What needs to be done:
Every line of the records below that holds the word "computer" should be copied out.

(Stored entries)
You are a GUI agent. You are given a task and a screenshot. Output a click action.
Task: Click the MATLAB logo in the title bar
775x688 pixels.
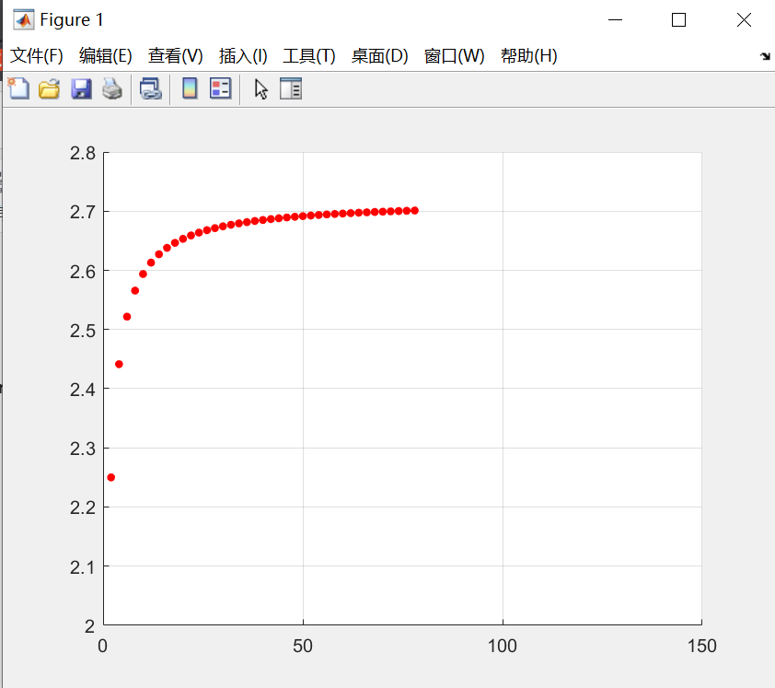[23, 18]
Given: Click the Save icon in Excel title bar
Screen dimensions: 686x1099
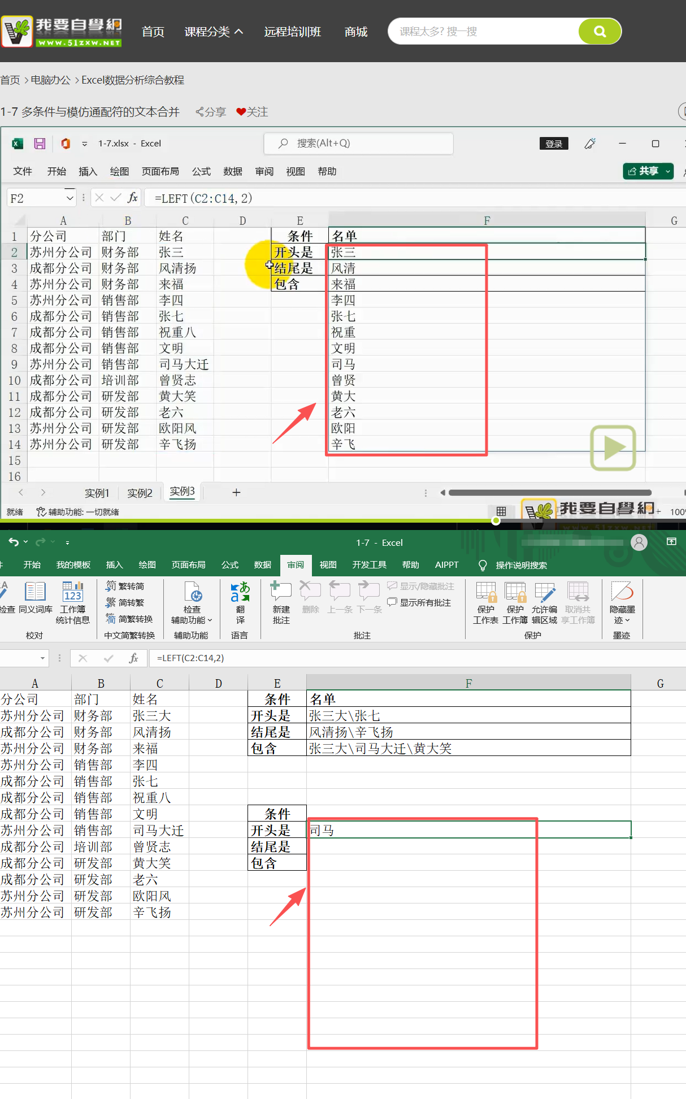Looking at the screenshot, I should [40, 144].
---
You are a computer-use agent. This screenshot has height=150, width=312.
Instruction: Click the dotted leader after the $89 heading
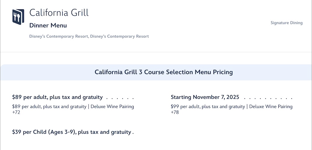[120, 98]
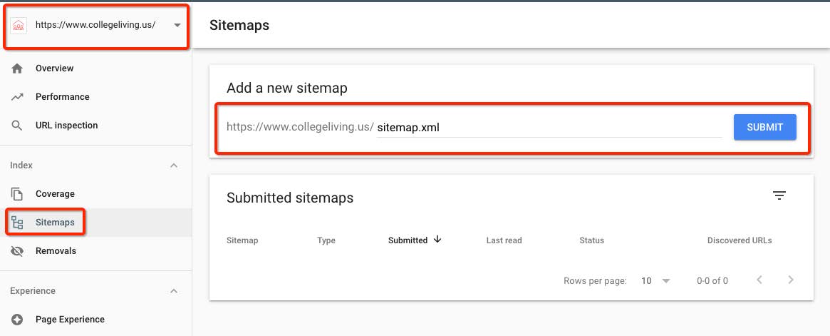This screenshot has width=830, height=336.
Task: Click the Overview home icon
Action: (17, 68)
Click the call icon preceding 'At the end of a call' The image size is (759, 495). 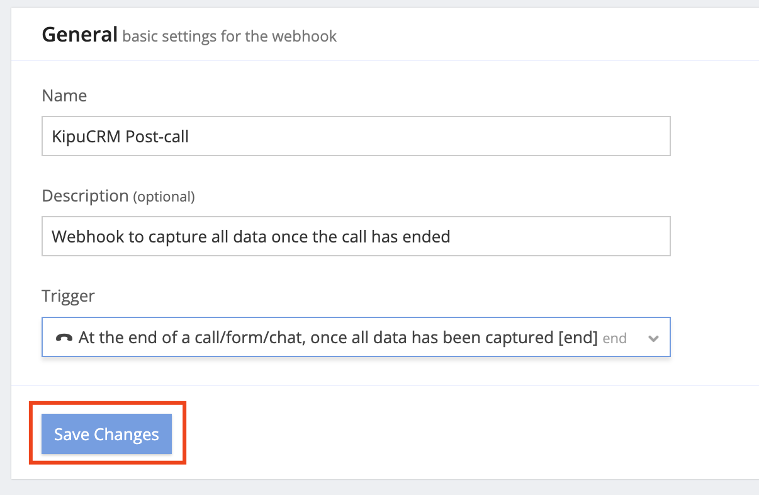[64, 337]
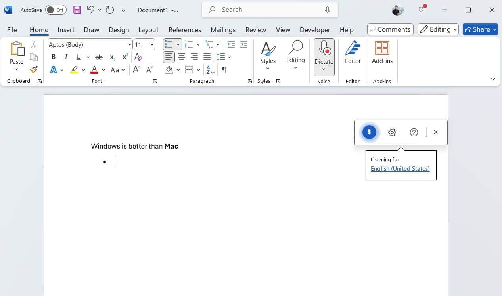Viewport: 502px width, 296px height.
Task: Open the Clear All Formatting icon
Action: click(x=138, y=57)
==
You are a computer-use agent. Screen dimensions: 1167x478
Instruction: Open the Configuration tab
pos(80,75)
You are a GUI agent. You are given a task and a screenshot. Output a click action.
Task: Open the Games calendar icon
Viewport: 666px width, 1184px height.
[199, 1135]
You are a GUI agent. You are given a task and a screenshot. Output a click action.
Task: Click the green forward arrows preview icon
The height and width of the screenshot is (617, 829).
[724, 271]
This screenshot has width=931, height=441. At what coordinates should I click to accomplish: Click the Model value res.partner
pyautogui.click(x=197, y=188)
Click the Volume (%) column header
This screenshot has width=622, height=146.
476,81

Response to the task:
You are a computer-use agent. This screenshot has height=150, width=312.
You are a computer-use agent. Screen dimensions: 1167x478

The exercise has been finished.